Review:                  Carlo Cipolla, Guns, Sails and Empires.  Technological Innovation and the Early Phases of European Expansion 1400-1700.  Pantheon Books, 1965.

Guns, Sails and Empires is that rarity among works of history: a short book with a simple, powerful thesis that the entire book is devoted to proving.  Carlo Cipolla begins with the question, "Why, after the end of the fifteenth century were the Europeans able not only to force their way through to the distant Spice Islands but also to gain control of all the major sea-routes and to establish overseas empires?" (19)  He quickly dismisses motive as a causal factor: motive to circumvent the "Moslem blockade" had existed in earlier centuries as well, but motive without means is empty.  Cipolla identifies two developments that provided the means for Europeans to finally succeed beyond their wildest dreams: ships seaworthy enough to reach distant seas; and powerful cannon that could be carried by these ships.

Cipolla neither claims too much for his thesis nor oversimplifies the cause and effect involved.  His central task was to show that European ships and guns were crucial to the initial phase of overseas expansion, and he did this very well.  Europeans had both superior cannon as well as superior techniques of employing them at sea, and as soon as they arrived in Eastern waters they quickly drove all rival fleets from the sea.  But Cipolla makes clear that this advantage only applied to the sea.  Europeans were still unable to make any significant land conquests beyond small coastal enclaves that could be dominated by naval artillery.  Indeed, the Turks continued to drive back European armies at the same time that Europeans were expanding overseas, a paradox that Cipolla uses to good effect in showing the limited scope of European military superiority in this period.

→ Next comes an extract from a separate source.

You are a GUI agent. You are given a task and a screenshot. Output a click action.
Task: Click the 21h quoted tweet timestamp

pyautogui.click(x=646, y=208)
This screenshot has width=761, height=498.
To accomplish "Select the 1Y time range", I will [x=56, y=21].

To his credit, Cipolla generally refrains from delving into the driving forces behind the technological advantage the Europeans attained and kept for several centuries.  This keeps the book of manageable length and keeps the reader focused on his thesis.  He does offer some plausible speculation on the reason that non-European powers were unsuccessful in adopting European technology.  He points out that technological innovation is the end-product of an entire cultural outlook; simply acquiring the technical "recipe" from European gunfounders was not enough for China, for instance, to effectively make and use cannon in the European manner over the long term.  Cipolla argues that "in order to fight against the West they have to absorb Western ways of thinking and doing," (147) something most non-European peoples were unwilling or unable to do.  Guns, Sails and Empires  thus laid the groundwork and pointed the way for subsequent investigation into the rise of the European overseas empires.